Une plus grande part du prix reste à celui qui a produit. Une distance courte va généralement de pair avec peu d'intermédiaires, et chaque maillon retiré est une part du prix qui reste à la ferme : c'est elle qui décide si cette ferme existera encore dans cinq ans.
Et les inconvénients qui ne figurent pas sur le panneau ?

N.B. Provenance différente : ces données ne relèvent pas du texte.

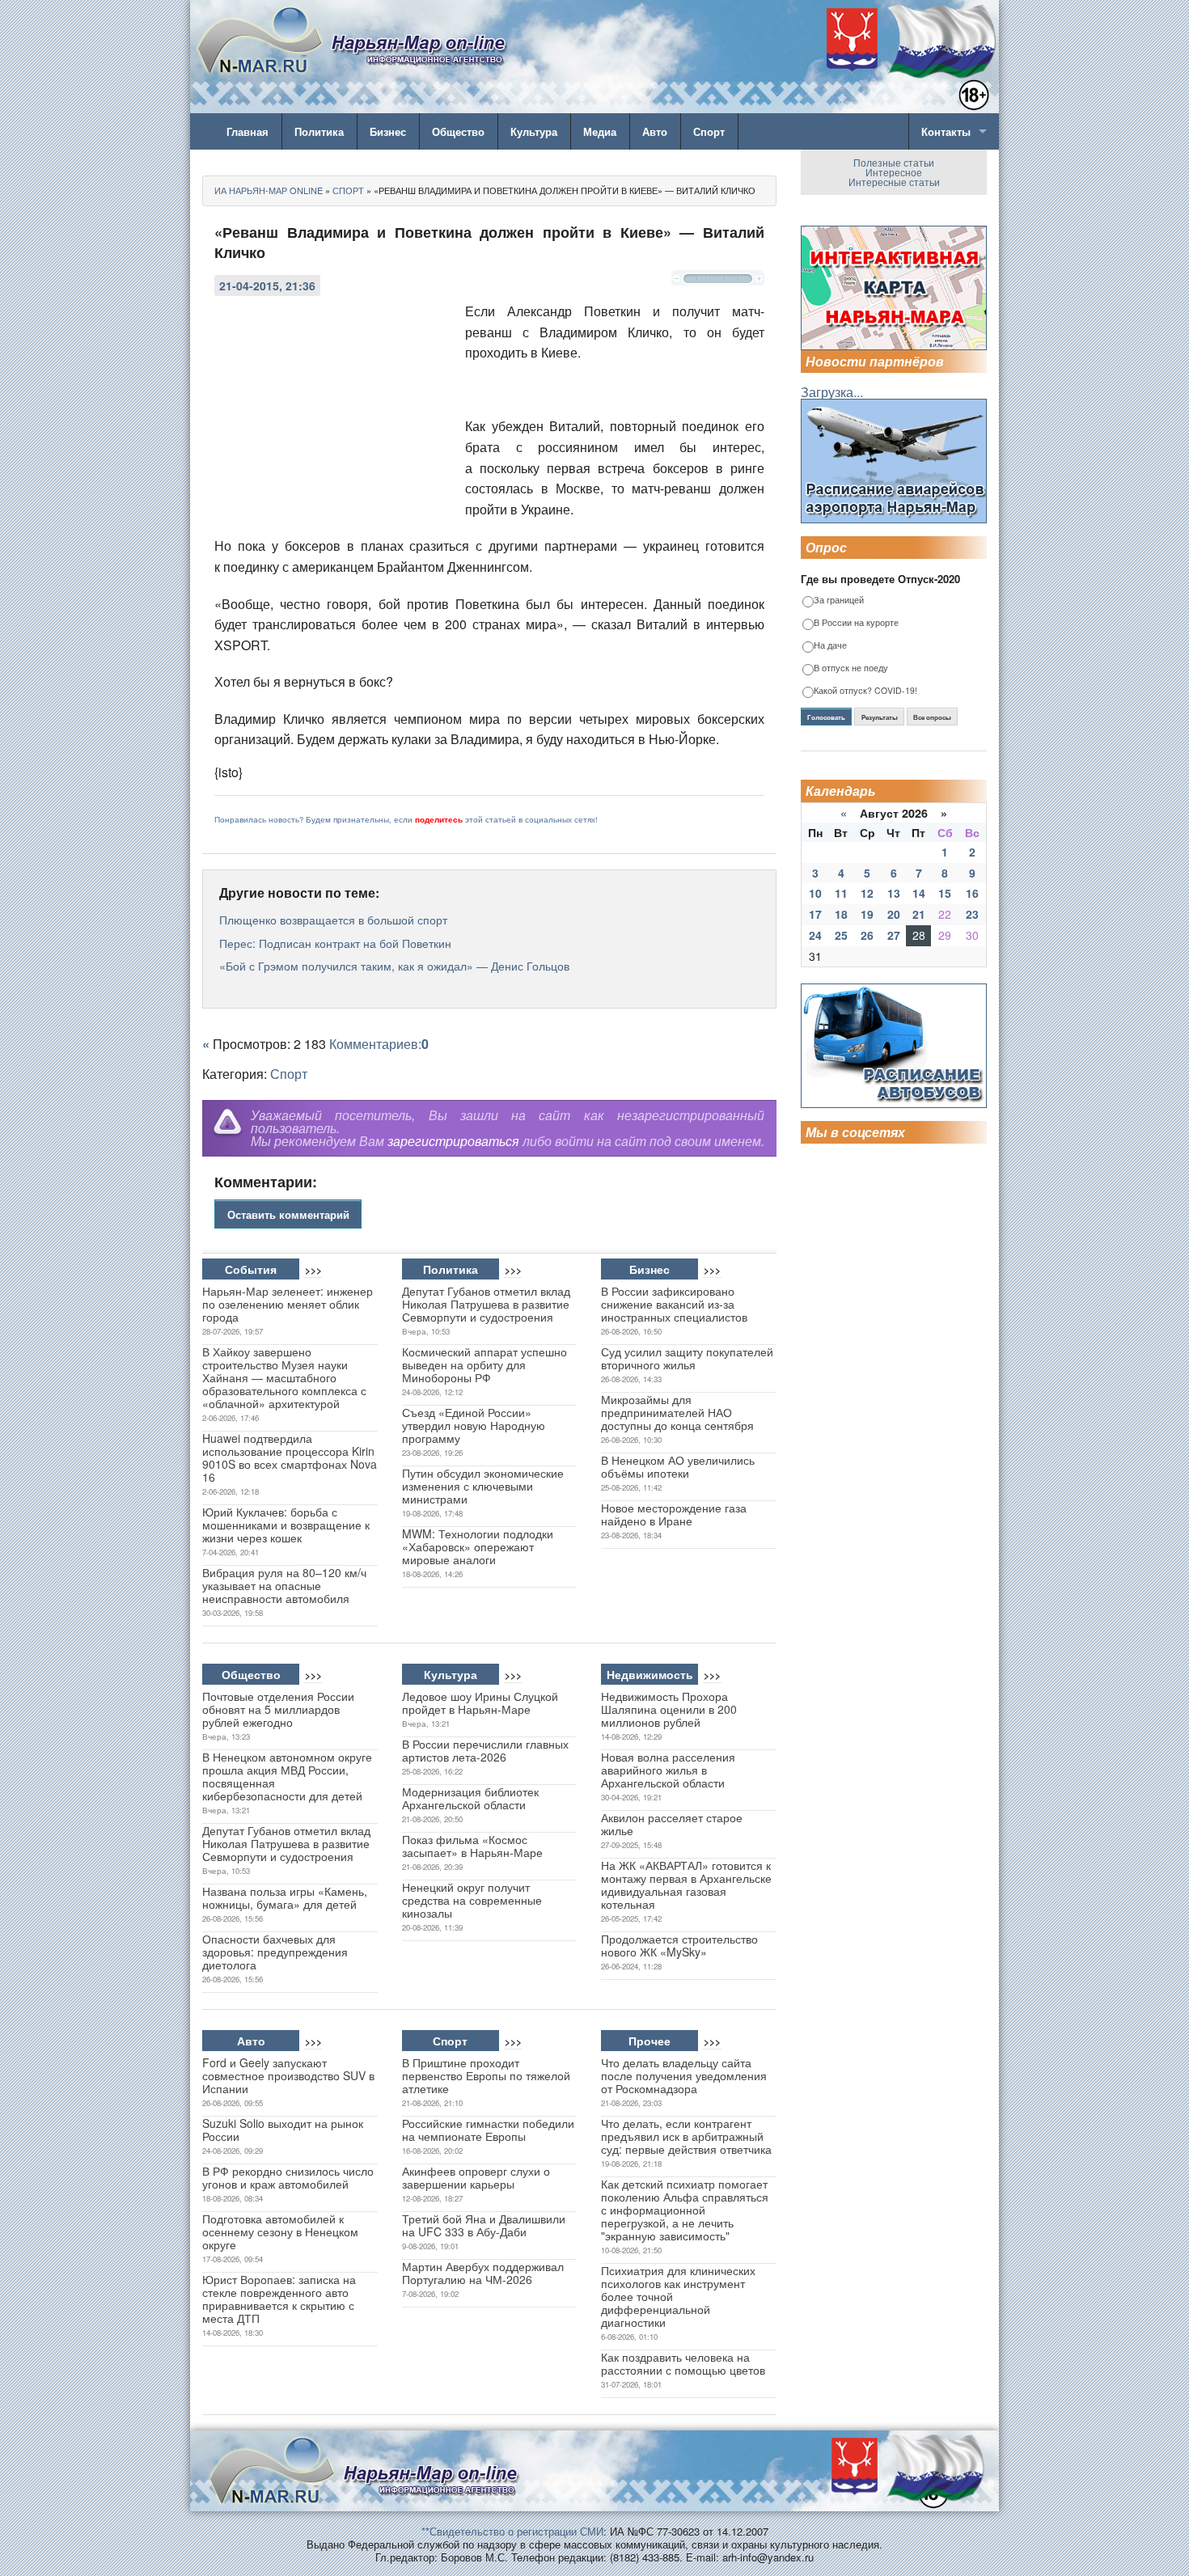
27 (893, 935)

Le km 0 n'est pas automatiquement plus écologique. Pour la plupart des aliments, le transport pèse peu à côté de la façon dont le produit a été produit : un légume cultivé hors saison sous serre chauffée tout près peut coûter plus de carbone que le même légume cultivé en plein champ loin et expédié. La saison et la méthode comptent en général davantage que la distance.

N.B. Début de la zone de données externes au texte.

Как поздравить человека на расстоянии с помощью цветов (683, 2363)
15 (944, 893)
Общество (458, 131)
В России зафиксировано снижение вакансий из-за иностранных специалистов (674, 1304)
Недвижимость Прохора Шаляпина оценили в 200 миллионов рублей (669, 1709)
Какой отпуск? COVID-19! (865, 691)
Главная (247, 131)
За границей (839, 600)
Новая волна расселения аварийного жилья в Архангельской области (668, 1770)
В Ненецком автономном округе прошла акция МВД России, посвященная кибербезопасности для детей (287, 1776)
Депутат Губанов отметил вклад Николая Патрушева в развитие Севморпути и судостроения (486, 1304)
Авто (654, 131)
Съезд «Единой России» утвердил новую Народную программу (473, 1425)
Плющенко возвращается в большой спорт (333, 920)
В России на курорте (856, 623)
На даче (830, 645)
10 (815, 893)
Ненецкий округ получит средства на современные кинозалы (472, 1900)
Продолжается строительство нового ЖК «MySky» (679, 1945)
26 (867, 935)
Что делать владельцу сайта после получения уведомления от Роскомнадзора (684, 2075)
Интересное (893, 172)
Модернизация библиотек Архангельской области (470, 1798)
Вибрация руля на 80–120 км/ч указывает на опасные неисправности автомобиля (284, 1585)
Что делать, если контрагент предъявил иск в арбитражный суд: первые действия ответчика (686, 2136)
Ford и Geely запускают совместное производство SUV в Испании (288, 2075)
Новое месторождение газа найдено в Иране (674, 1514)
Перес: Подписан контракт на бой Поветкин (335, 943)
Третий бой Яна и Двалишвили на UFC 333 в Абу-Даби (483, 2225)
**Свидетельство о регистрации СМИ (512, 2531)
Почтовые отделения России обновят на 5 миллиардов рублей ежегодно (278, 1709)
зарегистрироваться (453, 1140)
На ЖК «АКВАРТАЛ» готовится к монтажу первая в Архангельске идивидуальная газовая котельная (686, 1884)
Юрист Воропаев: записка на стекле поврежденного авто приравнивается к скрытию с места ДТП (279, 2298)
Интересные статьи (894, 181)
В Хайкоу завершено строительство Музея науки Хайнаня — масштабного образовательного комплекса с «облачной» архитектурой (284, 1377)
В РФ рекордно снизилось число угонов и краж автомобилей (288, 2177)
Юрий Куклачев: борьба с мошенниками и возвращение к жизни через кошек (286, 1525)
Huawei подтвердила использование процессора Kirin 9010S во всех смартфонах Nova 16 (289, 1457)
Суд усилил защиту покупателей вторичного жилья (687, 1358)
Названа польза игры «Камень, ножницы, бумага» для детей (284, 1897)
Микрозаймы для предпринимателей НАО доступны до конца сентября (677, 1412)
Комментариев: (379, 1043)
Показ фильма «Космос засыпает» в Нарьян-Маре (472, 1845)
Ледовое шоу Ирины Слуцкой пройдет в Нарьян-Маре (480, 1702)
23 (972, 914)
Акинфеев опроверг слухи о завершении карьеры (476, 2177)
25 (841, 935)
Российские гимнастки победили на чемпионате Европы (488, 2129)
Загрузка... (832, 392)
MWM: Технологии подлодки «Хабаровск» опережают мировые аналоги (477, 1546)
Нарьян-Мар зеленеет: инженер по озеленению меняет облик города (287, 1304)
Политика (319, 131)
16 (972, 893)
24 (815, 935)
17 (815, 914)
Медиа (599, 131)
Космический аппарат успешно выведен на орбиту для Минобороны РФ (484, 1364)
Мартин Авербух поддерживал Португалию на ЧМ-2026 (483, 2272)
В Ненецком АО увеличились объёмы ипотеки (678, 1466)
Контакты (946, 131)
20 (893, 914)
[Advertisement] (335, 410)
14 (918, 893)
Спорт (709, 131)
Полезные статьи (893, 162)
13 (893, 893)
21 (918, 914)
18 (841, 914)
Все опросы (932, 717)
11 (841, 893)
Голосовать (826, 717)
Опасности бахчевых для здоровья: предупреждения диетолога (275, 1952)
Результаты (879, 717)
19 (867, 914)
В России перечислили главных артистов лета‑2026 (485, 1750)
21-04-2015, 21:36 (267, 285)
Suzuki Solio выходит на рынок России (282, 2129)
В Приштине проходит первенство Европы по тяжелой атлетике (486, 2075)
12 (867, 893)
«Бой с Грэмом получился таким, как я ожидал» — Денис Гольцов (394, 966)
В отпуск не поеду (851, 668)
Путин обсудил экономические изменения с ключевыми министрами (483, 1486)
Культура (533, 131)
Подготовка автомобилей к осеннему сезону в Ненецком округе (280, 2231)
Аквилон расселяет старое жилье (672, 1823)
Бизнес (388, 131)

Ce n'est ni un label de qualité ni du bio. La loi mesure de la géographie, rien d'autre. Un produit médiocre fabriqué à 20 km reste à km 0 ; un excellent produit bio fabriqué à 90 km ne l'est pas.
Ce n'est pas automatiquement moins cher. La production à petite échelle coûte plus cher au kilo que la production industrielle, et le circuit court ne comble pas toujours l'écart. Là où cela paie, c'est à l'échelle de la semaine, dans ce que l'on jette plus que dans ce que l'on règle en caisse.

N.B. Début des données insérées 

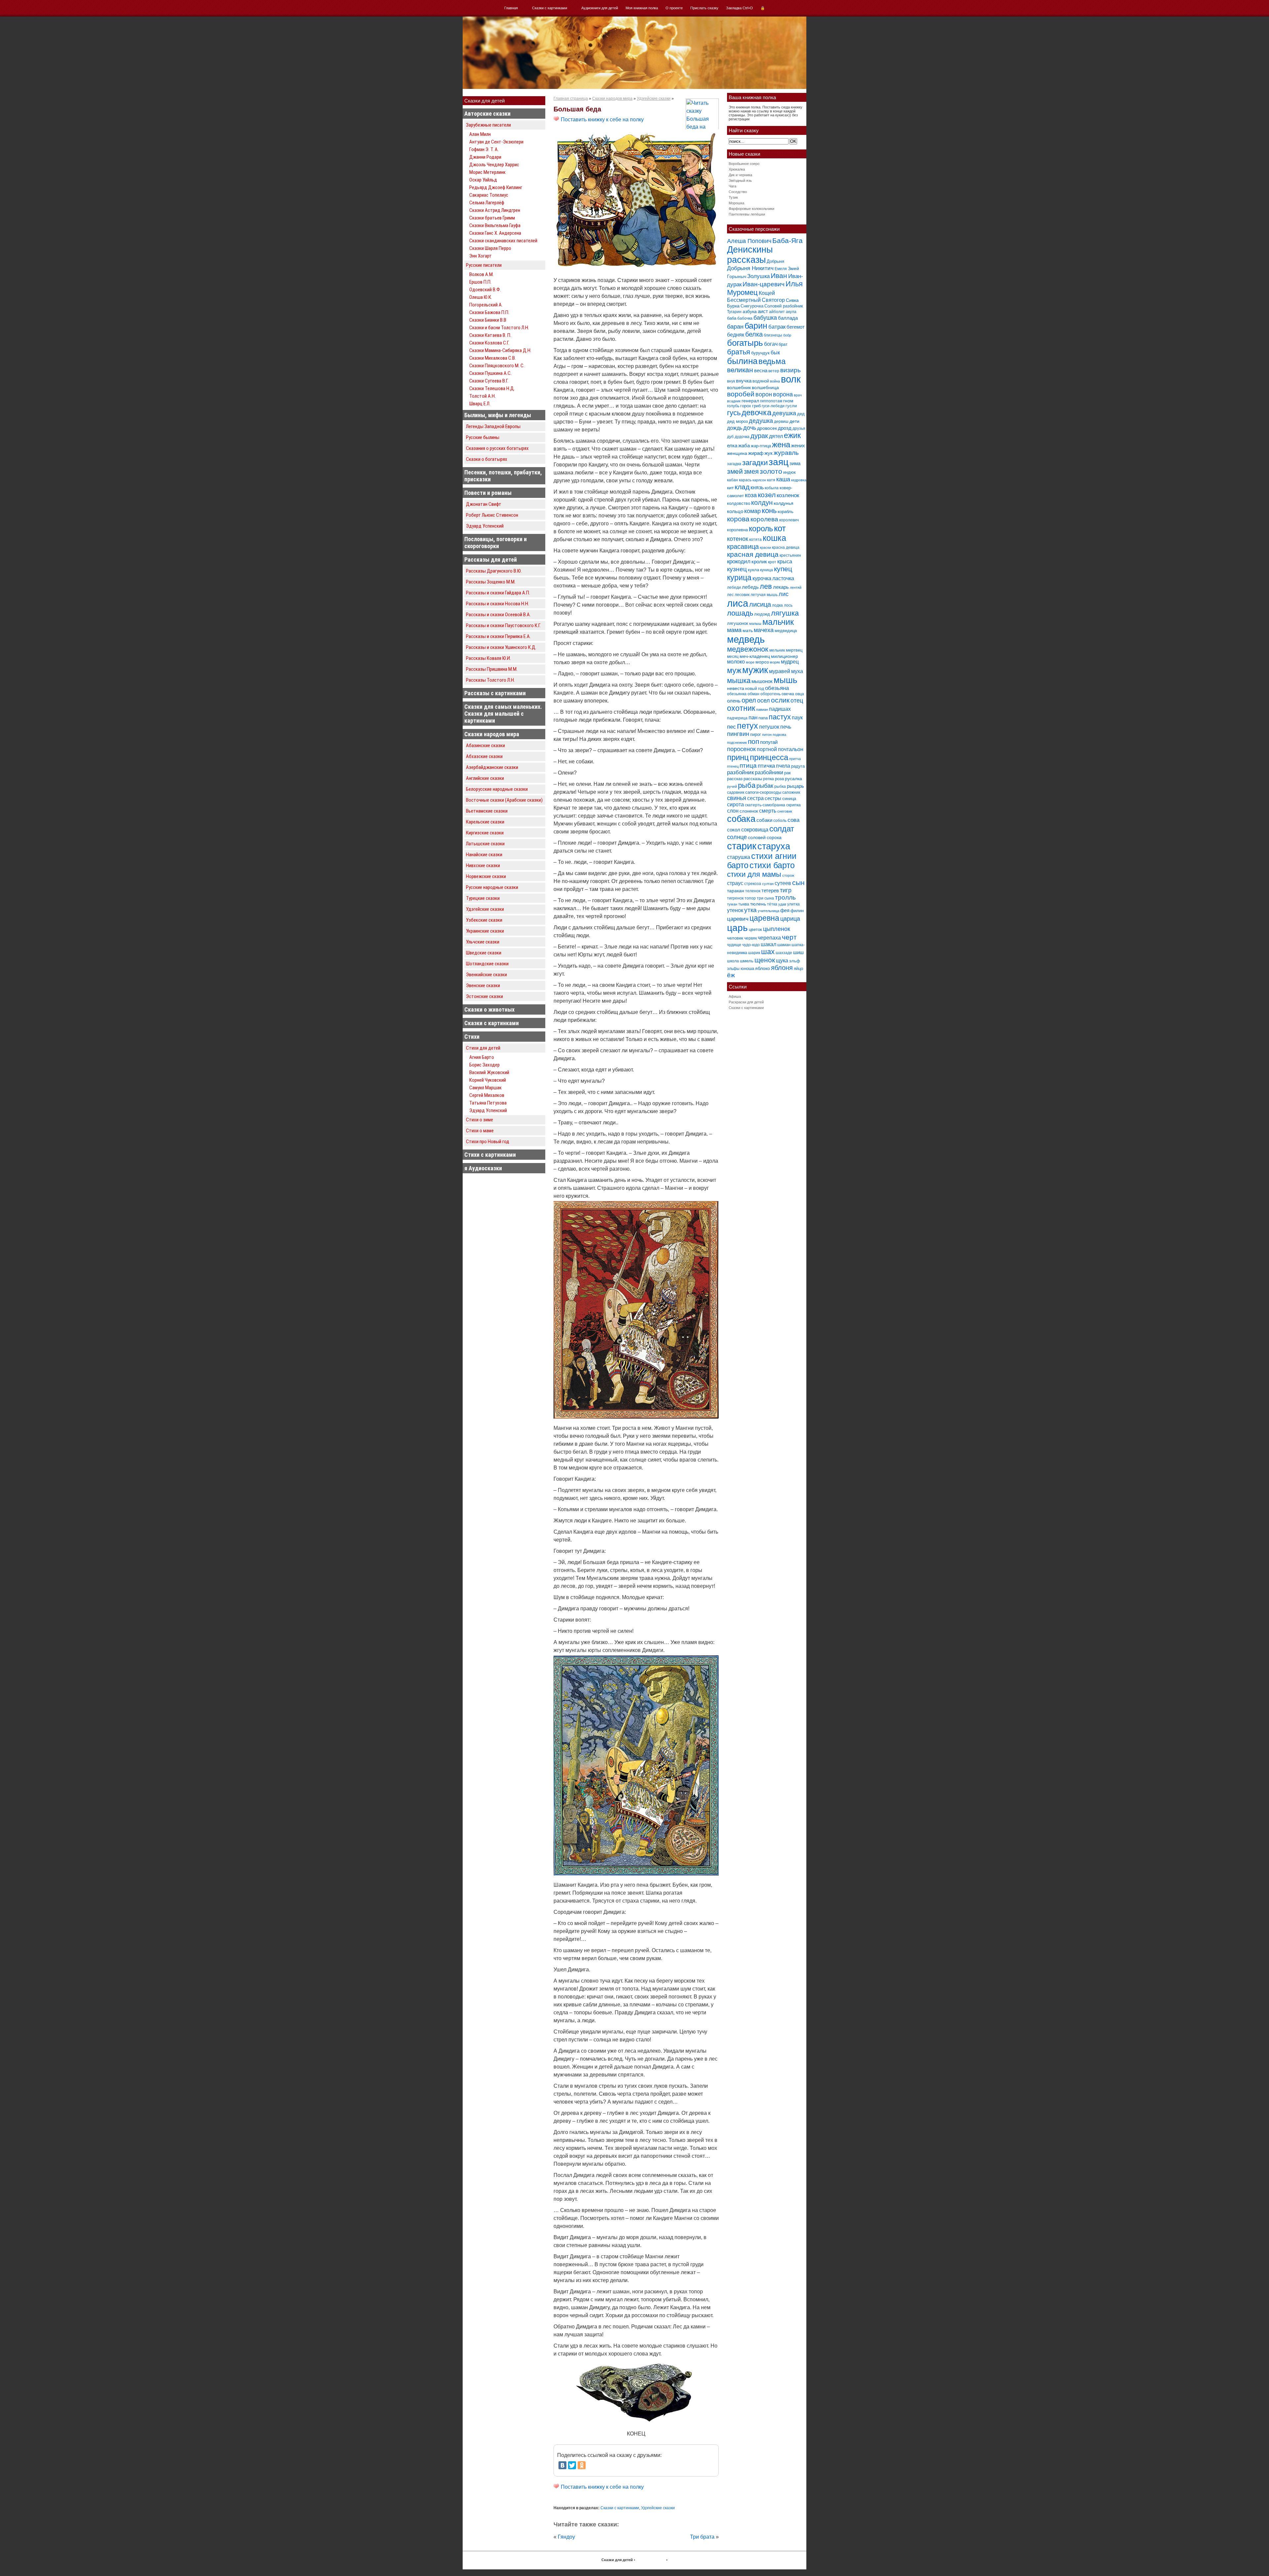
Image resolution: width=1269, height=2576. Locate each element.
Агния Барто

Le choix se réduit. Mesuré depuis une boutique en centre-ville, un rayon de 70 km donne en février une liste maigre. C'est là qu'acheter honnêtement veut dire prendre ce qui est de saison au lieu d'attendre un assortiment complet toute l'année.
Comment acheter à km 0 sans habiter à la campagne ?
On part du producteur, pas de l'étiquette. Sur GetEats, chaque produit appartient à une exploitation nommée, avec sa propre boutique et sa localisation, si bien que la question de la distance a une réponse avant la commande et non après. Les producteurs se parcourent par zone sur la carte des fermes, et chaque boutique dit qui se trouve derrière et où.
Deux réserves honnêtes. Tout ce qui se commande ici n'est pas à km 0 au sens de la loi — cela dépend d'où vous êtes, et un marché qui prétendrait le contraire ferait exactement ce que la loi cherche à empêcher. En revanche, nous sommes un circuit court par construction : votre commande part à l'exploitation qui a fait le produit, et c'est elle qui prépare et expédie sa part.
La version pratique est simple. Regardez où se trouve le producteur, achetez ce que la saison offre vraiment et gardez le panier concentré sur une ou deux fermes plutôt que sur huit : la livraison se calcule par producteur, si bien qu'une commande groupée voyage mieux et coûte moins. Regardez ce qui est disponible près de chez vous et jugez la distance vous-même.
Questions fréquentes
Combien de kilomètres représente exactement le km 0 ?
Selon la loi italienne, il s'agit d'un rayon de 70 km entre le lieu de production et le lieu de vente, ou de la même province. La mesure part du magasin ou de la plateforme qui vend, pas du domicile de l'acheteur.
Km 0 veut-il dire que le produit est bio ?
Non. La règle mesure de la géographie et rien d'autre : un produit fabriqué à 20 km est à km 0 qu'il soit certifié bio ou non, et un produit bio fabriqué à 90 km n'est tout simplement pas à km 0.
Le km 0 est-il toujours meilleur pour le climat ?
Pas toujours. Pour la plupart des aliments, la manière dont ils ont été produits pèse plus que la distance parcourue : un légume hors saison sous serre chauffée toute proche peut avoir une empreinte plus lourde qu'un légume de plein champ venu de loin.
Peut-on acheter des produits à km 0 en ligne ?
Oui, et la loi le prévoit : le logo officiel s'affiche là où se fait la vente, y compris sur une plateforme en ligne. Comme la mention repose sur la distance, regardez où se trouve réellement le producteur avant de commander.
Que risque un vendeur qui écrit km 0 sans y avoir droit ?
La loi prévoit des amendes de 1 600 à 9 500 euros pour l'usage des mentions km 0 ou circuit court sans en respecter les conditions : c'est ce qui a fait passer les deux formules du marketing à la déclaration réglementée.